The techs have already finished helping them into their armor and are in the process of affixing the spinal clamps when Yuri notices it. He feels it like a pulse, a muted presence on the very fringes of his consciousness. He’s aware the energy isn’t his own—it’s far too low-key for that, too steady and understated—and while it would make sense to assume that it must then be Otabek’s, it also makes no sense at all without the Drift up. You’re not one mind when you’ve disconnected from the hardware and become two people again; he doesn’t know if it’s even possible for a measure of that synchronicity to remain, like a kind of phantom limb.
He wonders if Otabek feels it too. When he comes back from his wondering they’re already hooked into the Conn-Pod and listening to Yakov take them through their final preparations before the sync-up, so he can’t ask—but, then again, maybe he doesn’t need to. He’ll know soon enough.
“Rangers, this is Deputy Commander Yakov Feltsman. Prepare for Neural Handshake.”
“Harmony Tango, born ready,” Victor says, satin-smooth, but it’s easy to hear the spark deep down underneath the polish, the little ember that is fury and delight and resolve all at once.
(In the background, too, Yuuri sighing: “Vitya, I swear—”)
Meanwhile Isabella’s voice is calm and clear over the tactical channel, ringing out so free of any hitches and tremors it comes off like a clean truth, a clarion call, impossible not to trust: “Copy that, sir. Justice Jackal standing by for Neural Handshake.”
It’s peculiar, maybe even a little funny, to listen to so many transmissions at once, hear so many voices echo around the inside of the Conn-Pod. For a moment Yuri is so occupied with listening that Otabek needs to call to him, to make sure he doesn’t miss his cue.
“You have to sound off.”
This is where the morning opens up. Yuri leans forward, throws the switch that will open their communication line, and joins his own voice to the chorus.
“Astra Nova, ready to align.”
The comm isn’t a bridge this time, a singular stream from Jaeger to Mission Control and back again. Instead it’s a net cast outwards, holding all of them together—six people and three giant machines and one tower for the sea to break against, standing fast, waiting to see her soldiers home.
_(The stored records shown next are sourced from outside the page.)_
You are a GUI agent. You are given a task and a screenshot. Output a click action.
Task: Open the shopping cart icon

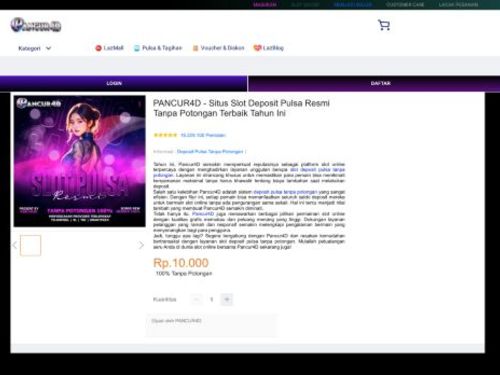click(x=384, y=25)
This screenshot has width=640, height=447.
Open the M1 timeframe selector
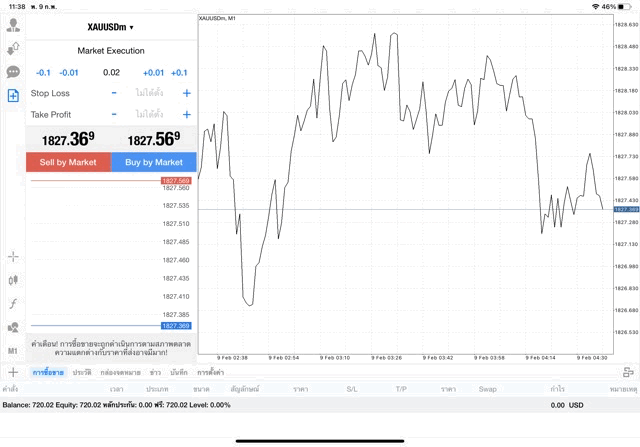tap(13, 351)
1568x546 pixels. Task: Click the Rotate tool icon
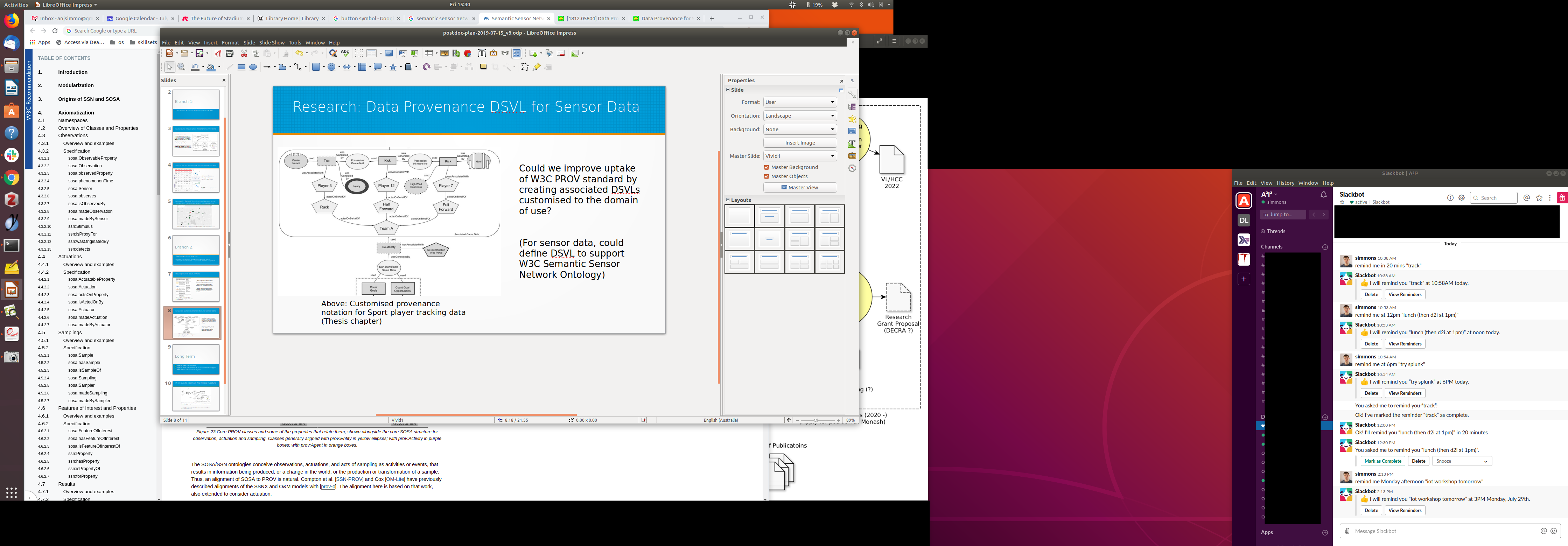click(x=426, y=67)
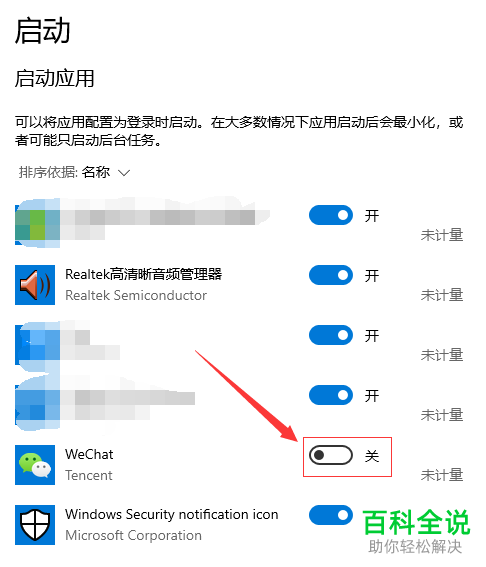Turn off Windows Security notification toggle
The width and height of the screenshot is (486, 567).
331,515
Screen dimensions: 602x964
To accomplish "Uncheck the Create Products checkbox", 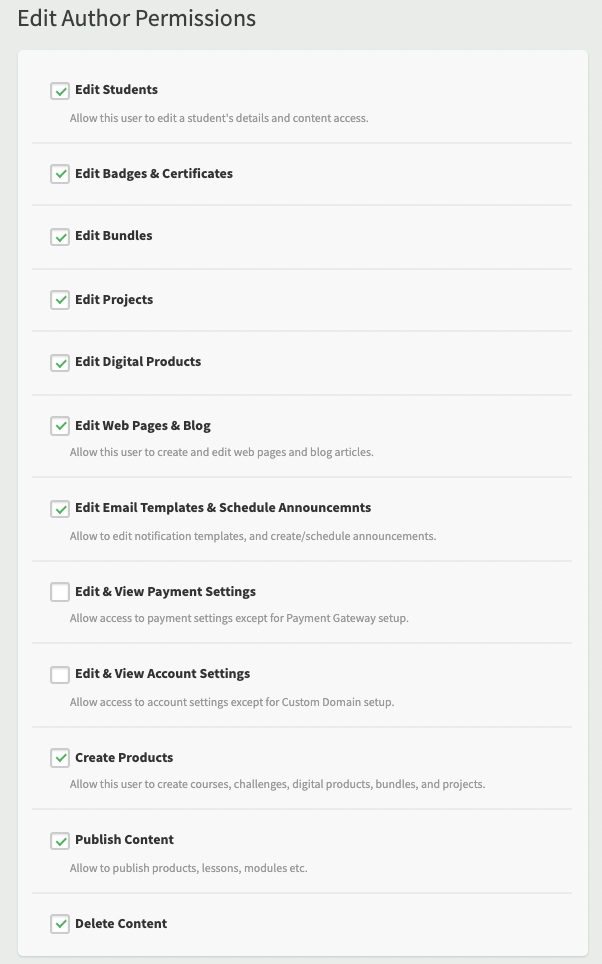I will (60, 758).
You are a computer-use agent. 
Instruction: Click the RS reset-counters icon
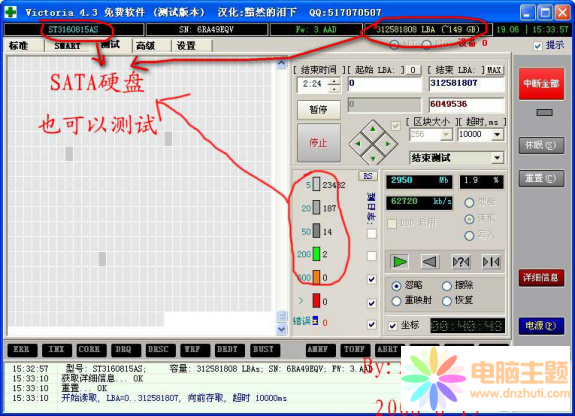click(368, 176)
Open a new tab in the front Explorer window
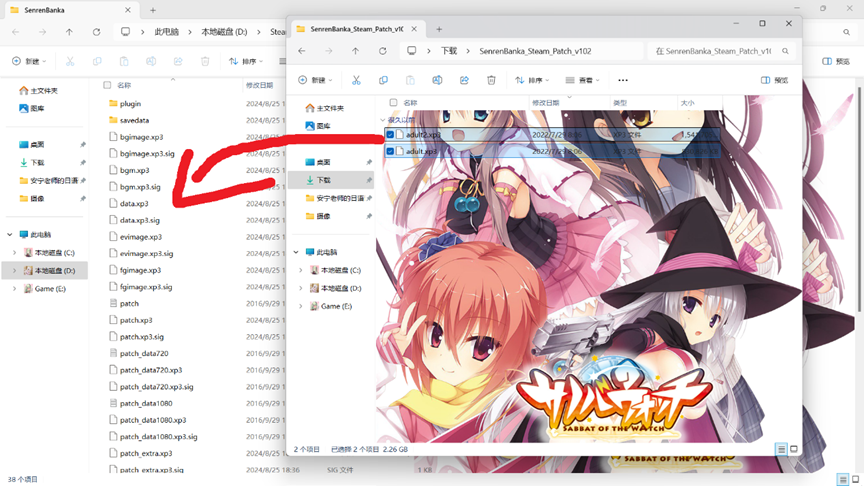 point(439,29)
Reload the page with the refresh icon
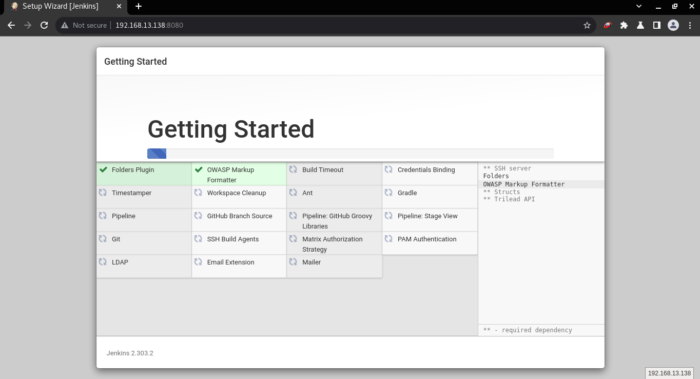Screen dimensions: 700x379 44,25
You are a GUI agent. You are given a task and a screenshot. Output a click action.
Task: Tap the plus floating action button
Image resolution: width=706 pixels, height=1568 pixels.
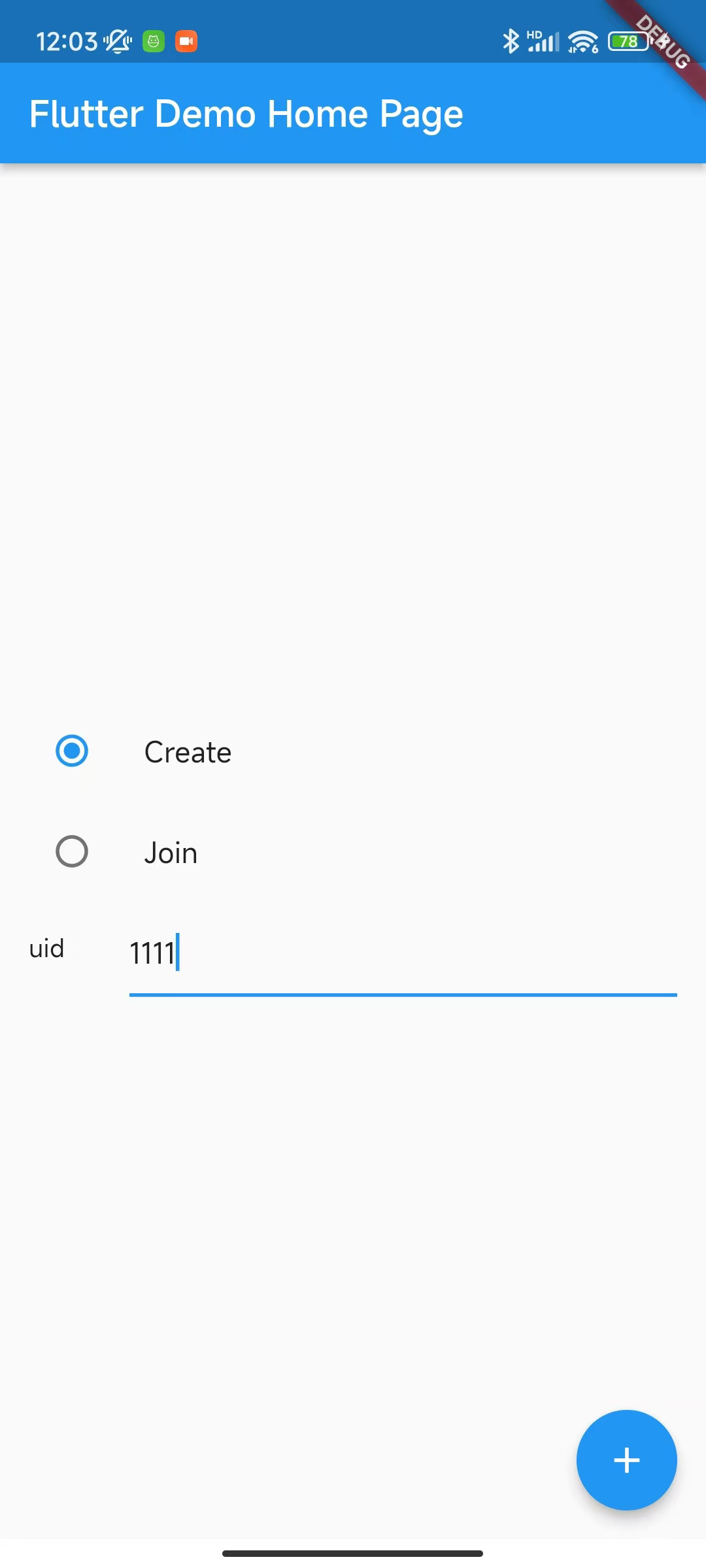pyautogui.click(x=626, y=1460)
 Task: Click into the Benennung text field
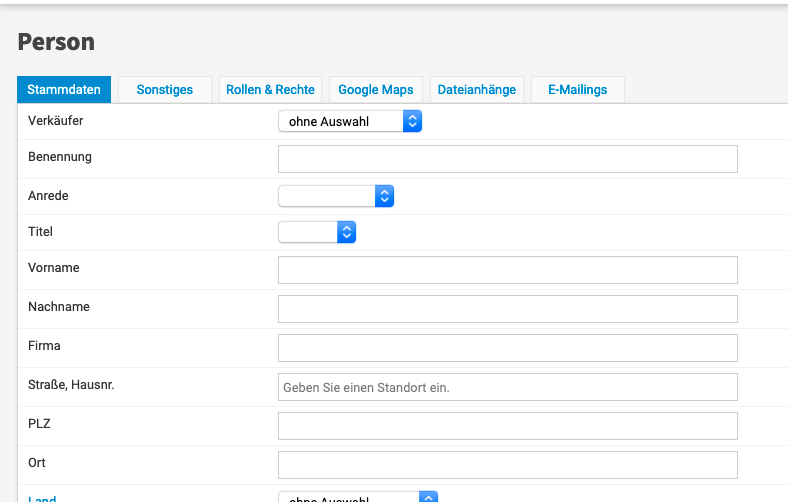507,159
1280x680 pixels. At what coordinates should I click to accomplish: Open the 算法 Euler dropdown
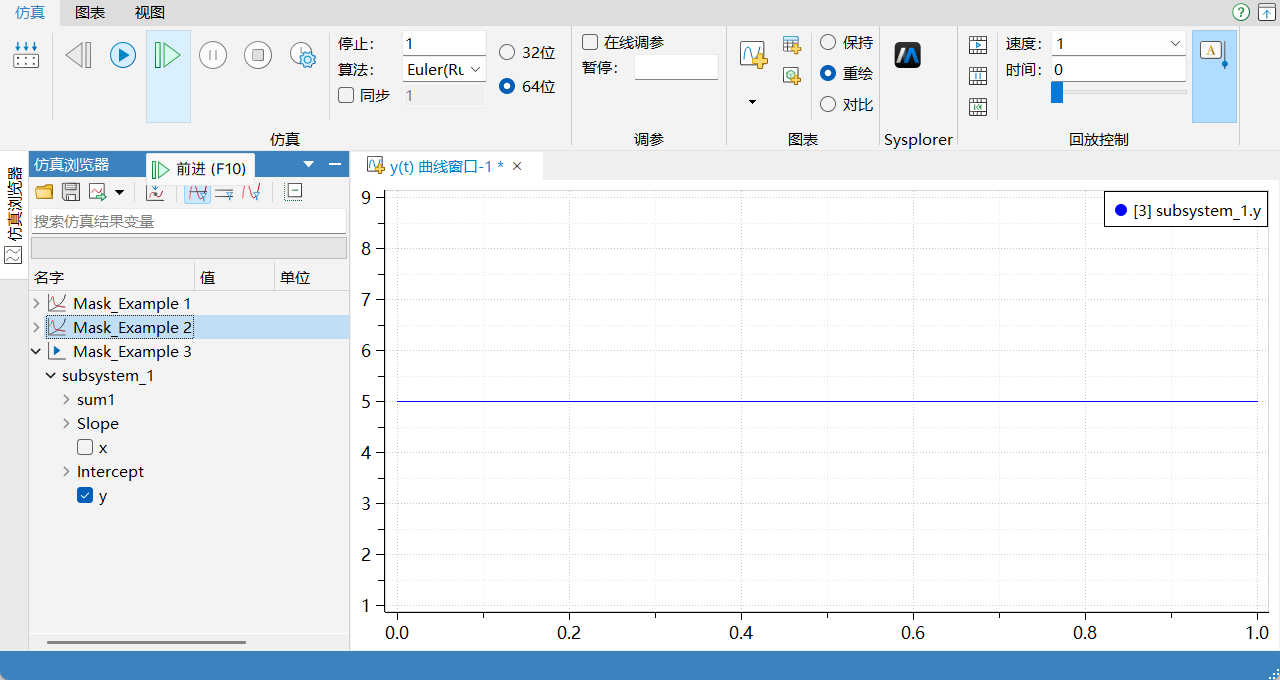tap(444, 69)
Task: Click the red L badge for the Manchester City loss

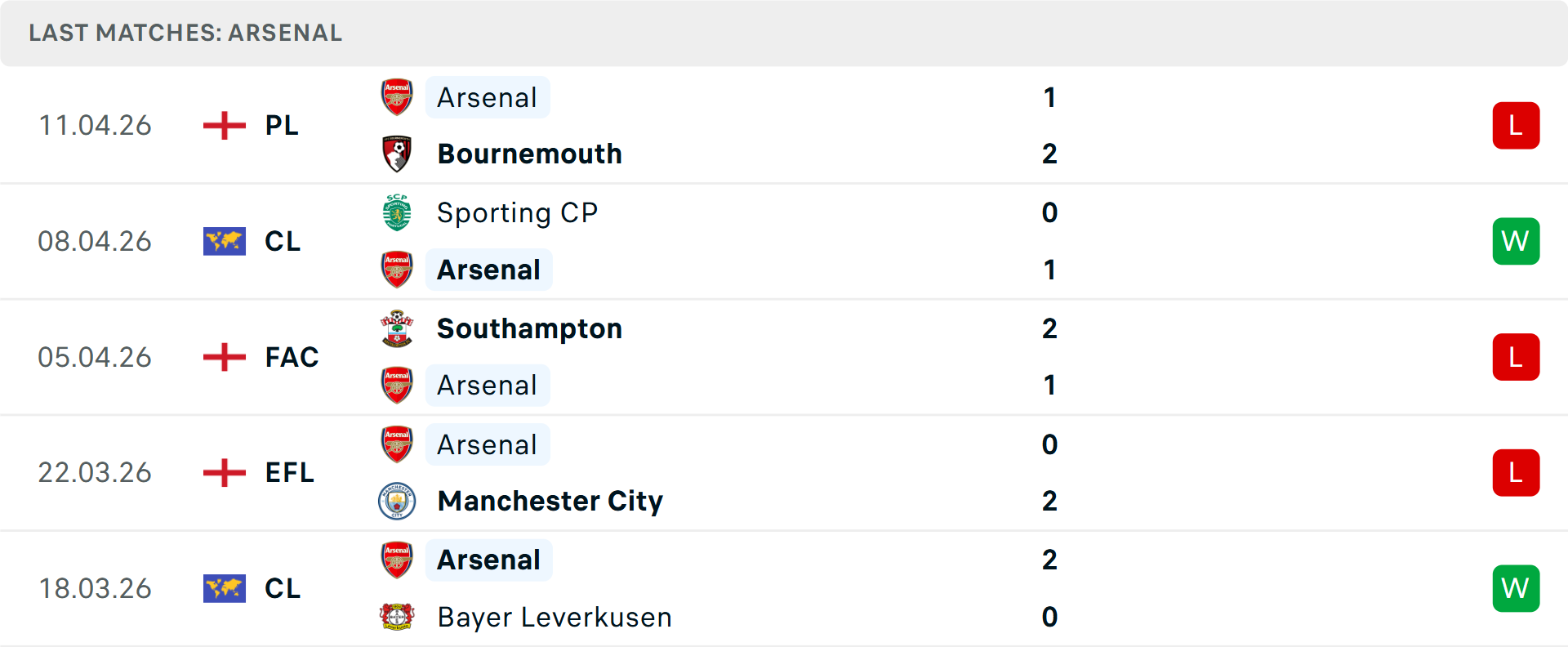Action: pos(1516,472)
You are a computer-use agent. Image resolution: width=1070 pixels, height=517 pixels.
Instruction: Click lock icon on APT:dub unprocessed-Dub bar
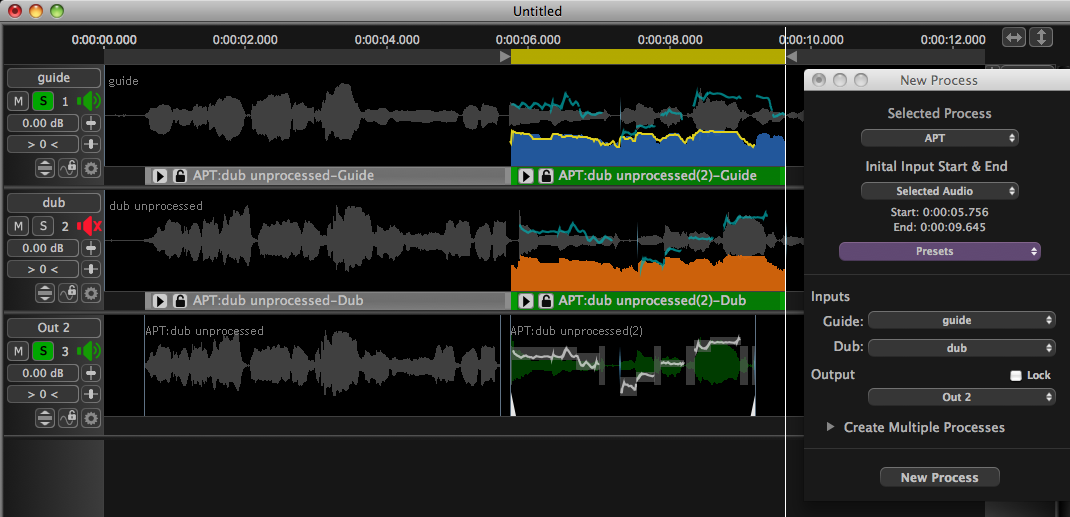tap(180, 301)
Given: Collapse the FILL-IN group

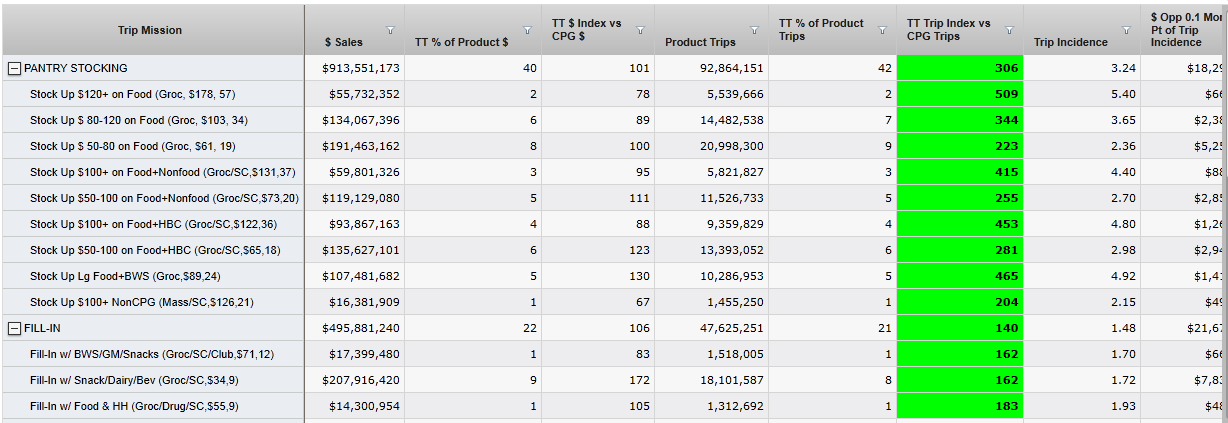Looking at the screenshot, I should click(x=15, y=328).
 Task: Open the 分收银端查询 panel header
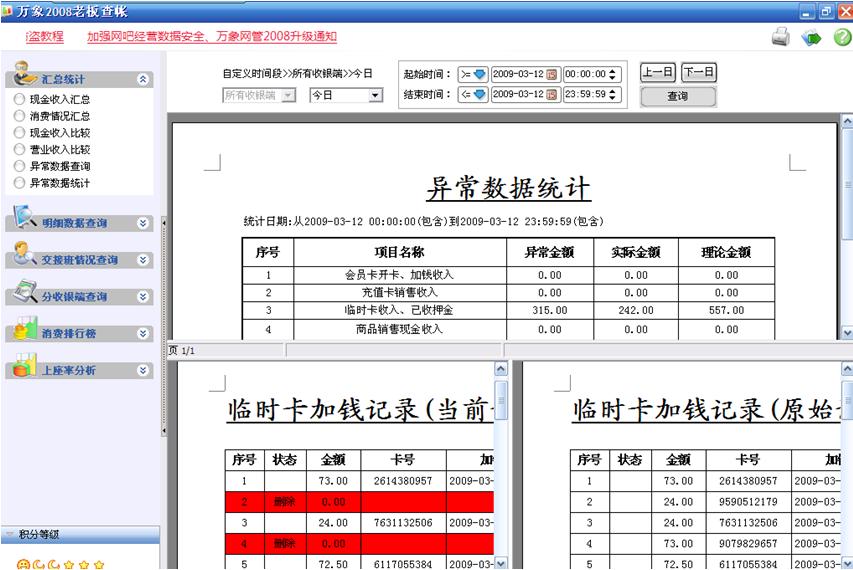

What difference does it make? Yuri listens to the AI count the numbers down, catches and holds Otabek’s eye and feels the understanding hum between them: they’re about to find out.
... Three, two, one. Initiating Neural Handshake.
They sense the Jaeger first, all around them, its presence so fierce and powerful it threatens to overwhelm—the sheer fire and steel and will of it surging to life. At first, it doesn’t make sense to imagine that something so enormous could be moved by human hands. This alone already feels a little like battle, the act of interfacing, of negotiating a place from which you and your copilot can make your will known, but Yuri’s learned all you need to do is fall. It’s the same for Otabek; it must be.
When they shut their eyes and drop down through the Drift into Astra Nova’s heart, Yuri knows where to find him.